*What is expected:* In the records below, find each line with "agent" and copy it.
[Information supplied — start]
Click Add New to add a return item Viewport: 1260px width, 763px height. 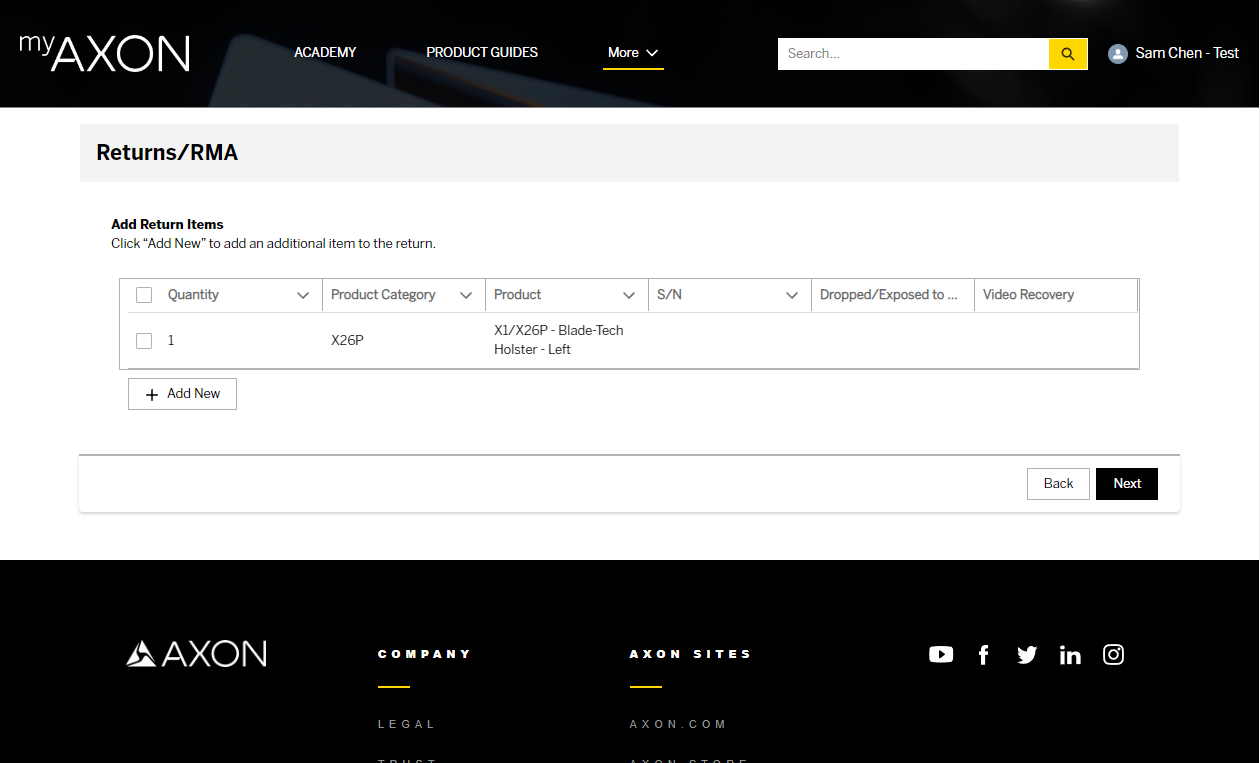point(182,393)
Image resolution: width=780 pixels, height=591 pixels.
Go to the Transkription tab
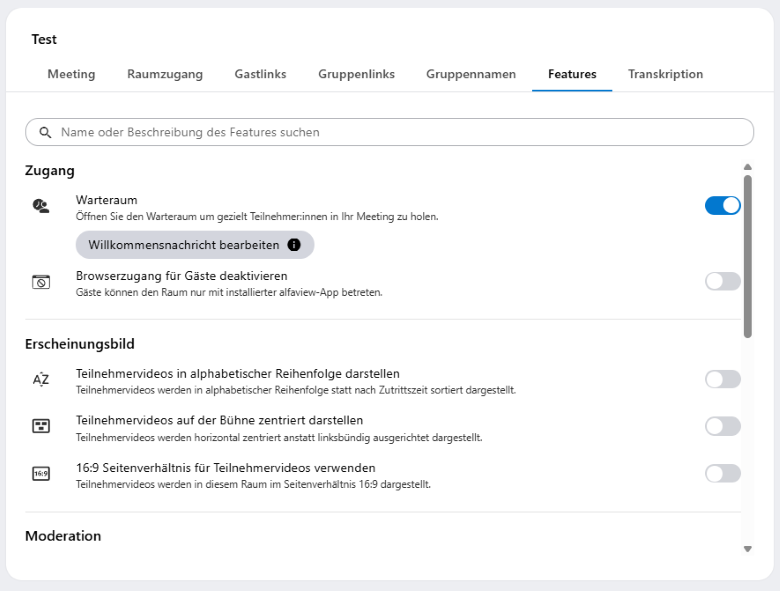665,74
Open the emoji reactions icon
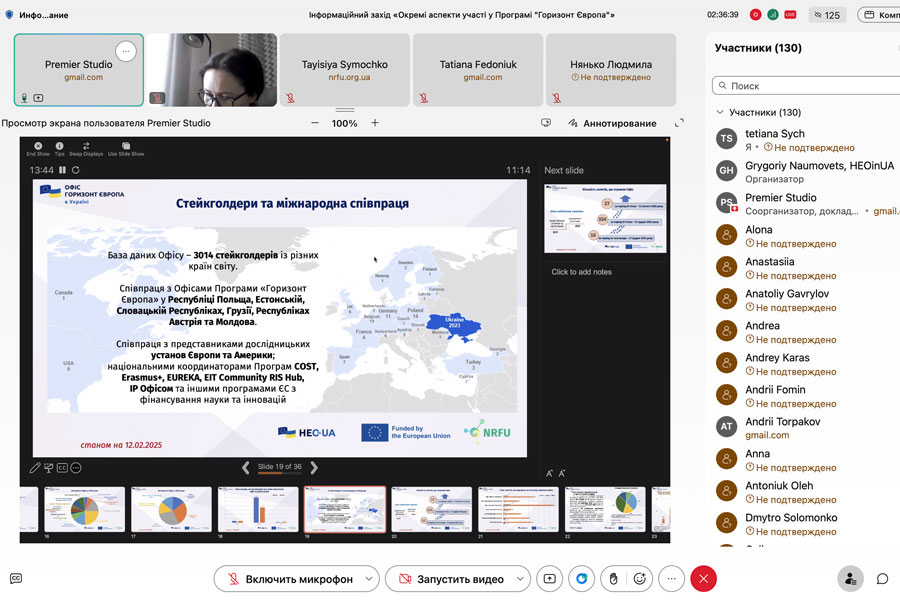 coord(641,579)
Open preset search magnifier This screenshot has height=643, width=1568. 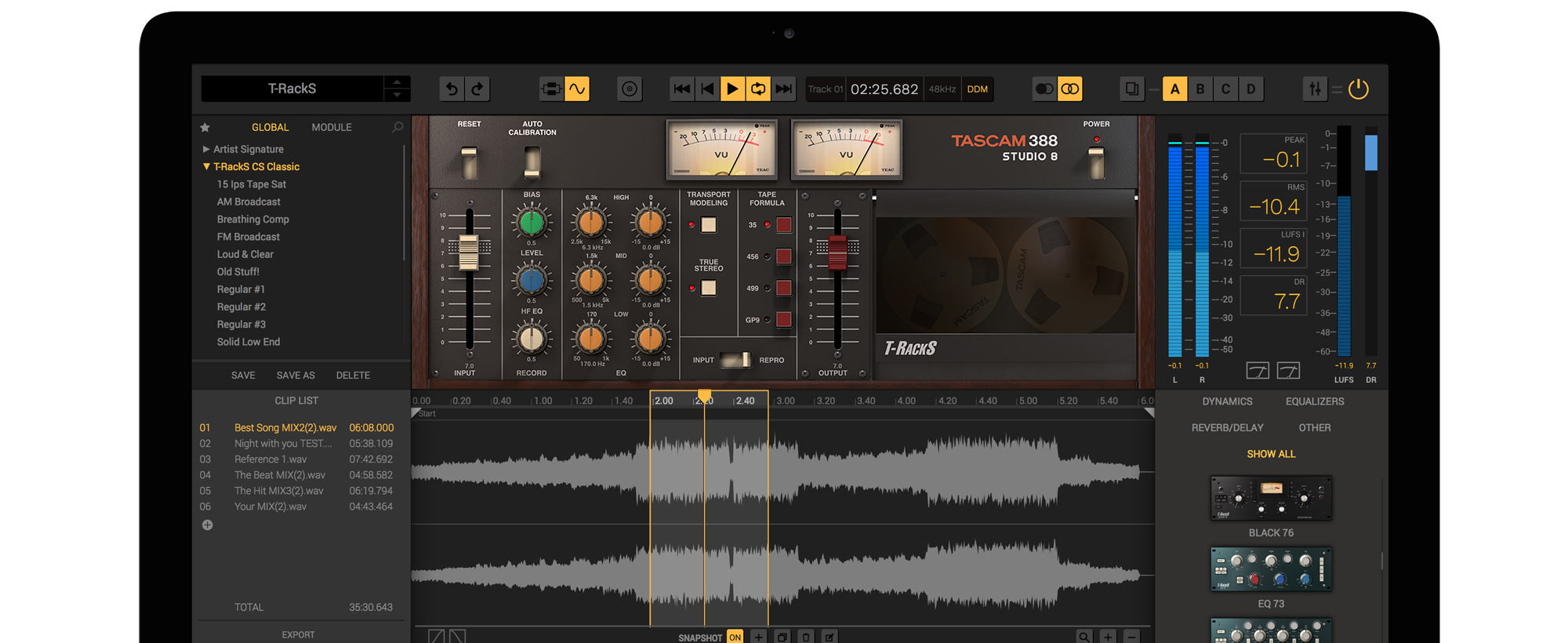[397, 127]
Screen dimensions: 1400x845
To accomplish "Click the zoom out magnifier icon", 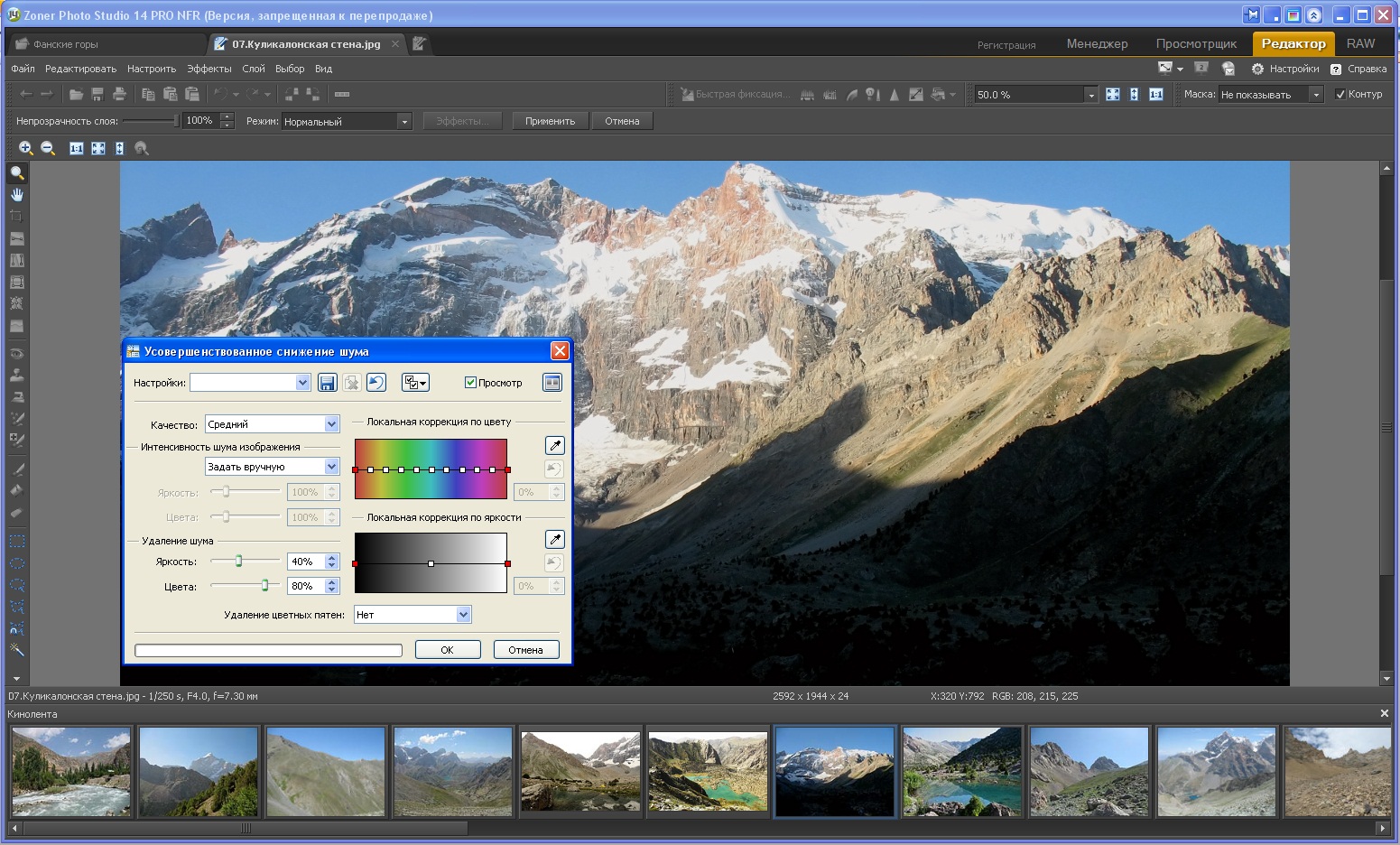I will pos(48,148).
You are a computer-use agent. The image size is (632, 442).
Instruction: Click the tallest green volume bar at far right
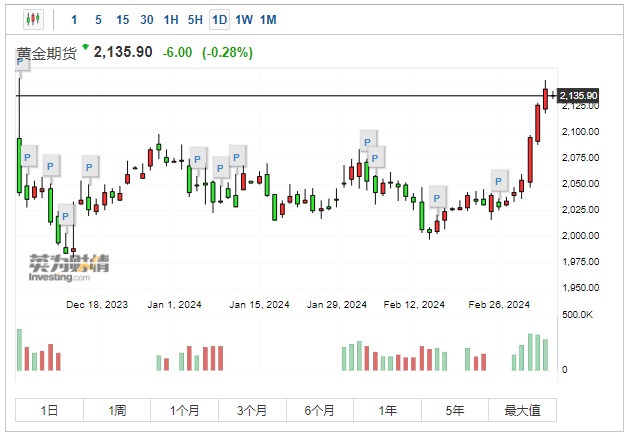pos(532,352)
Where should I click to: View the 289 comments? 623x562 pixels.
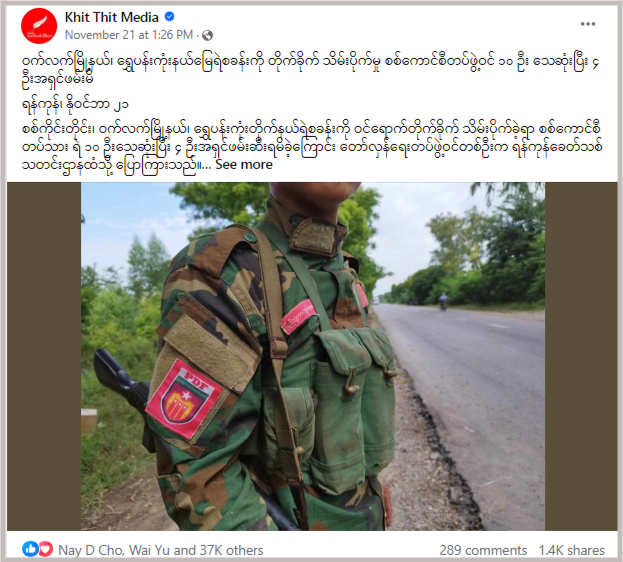[x=483, y=550]
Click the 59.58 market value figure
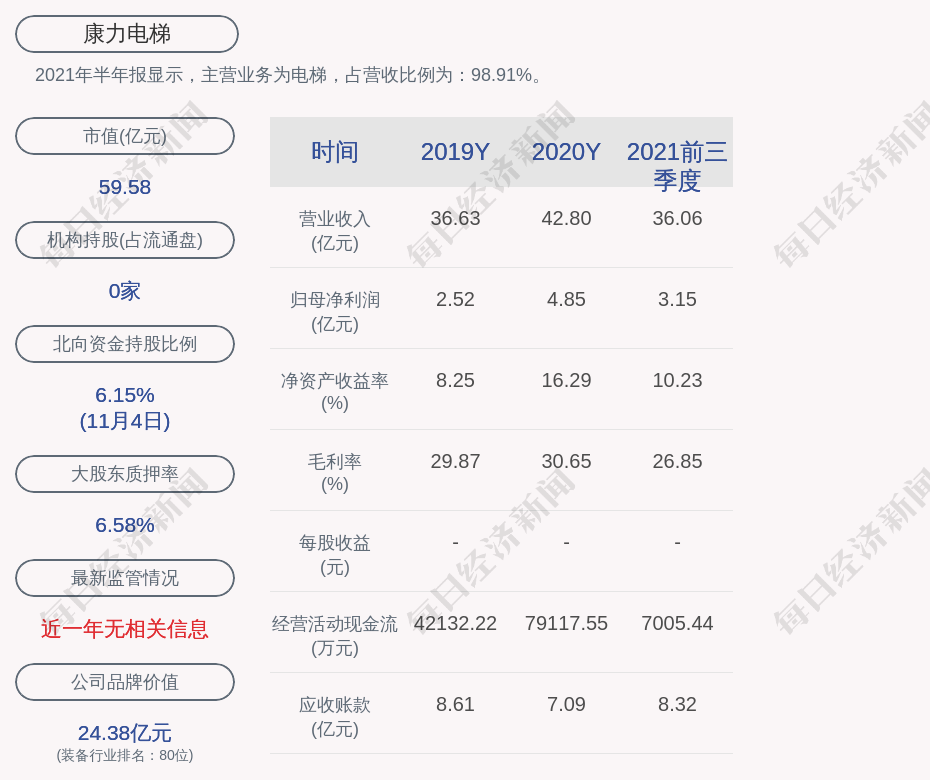 [x=125, y=187]
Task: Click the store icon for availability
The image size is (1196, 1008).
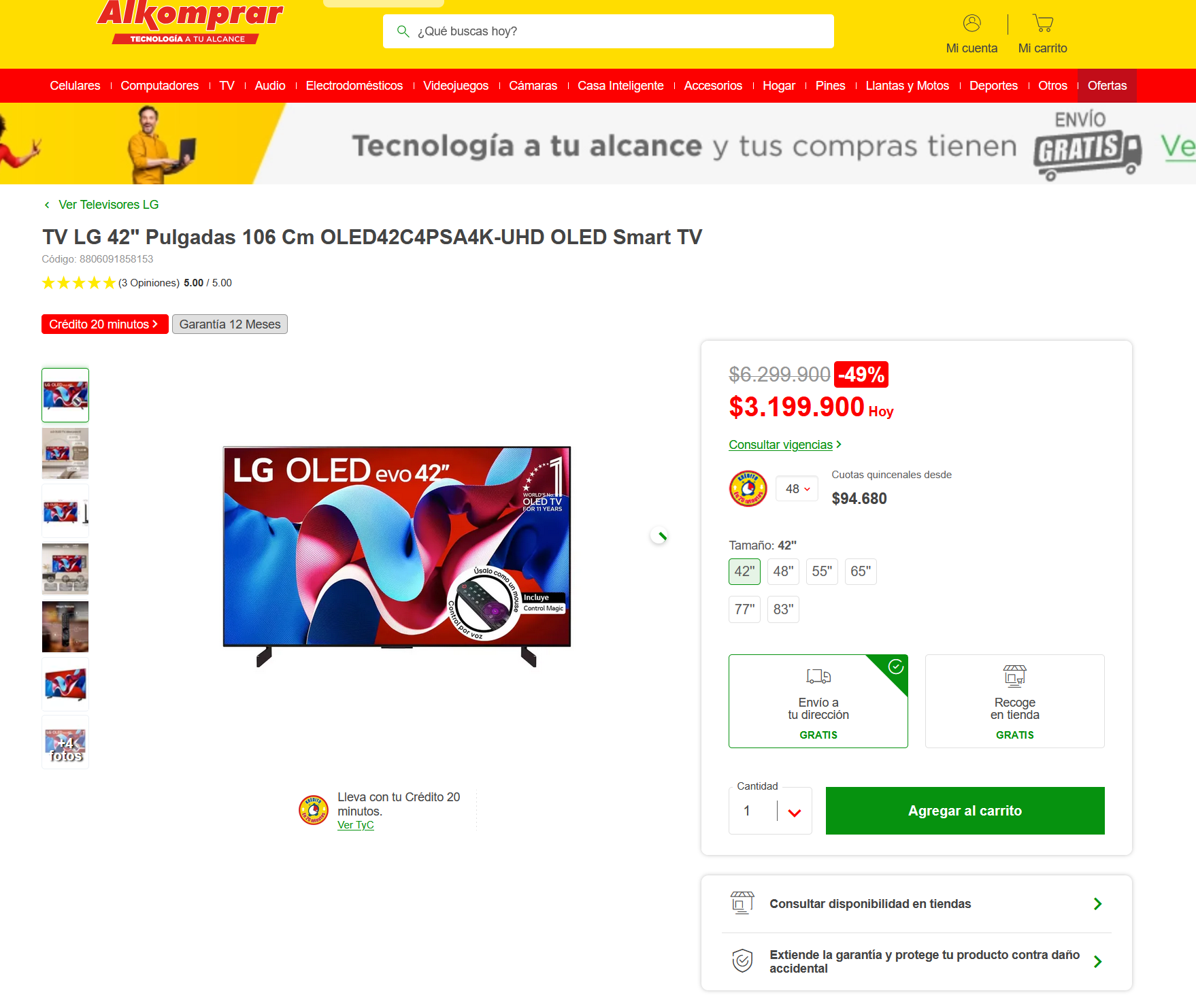Action: coord(742,903)
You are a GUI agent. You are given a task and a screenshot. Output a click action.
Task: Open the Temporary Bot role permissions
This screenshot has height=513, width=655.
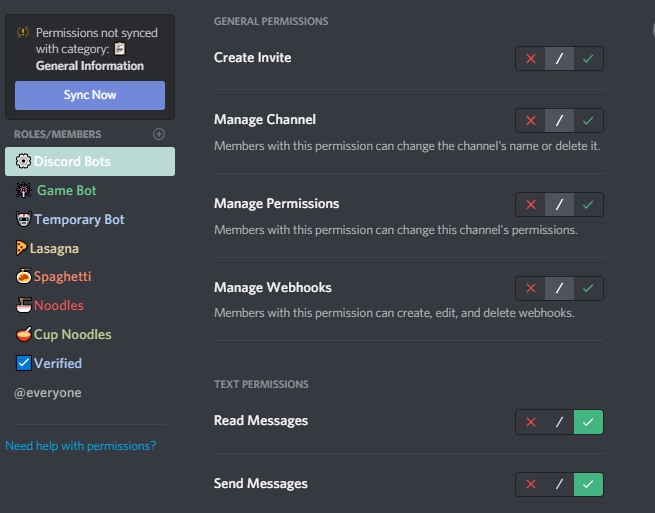pos(79,219)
[Information supplied — finish]
*Answer to this task:*
You are a computer-use agent. The image size is (632, 442).
You are a GUI agent. You are given a task and a screenshot. Output a click action.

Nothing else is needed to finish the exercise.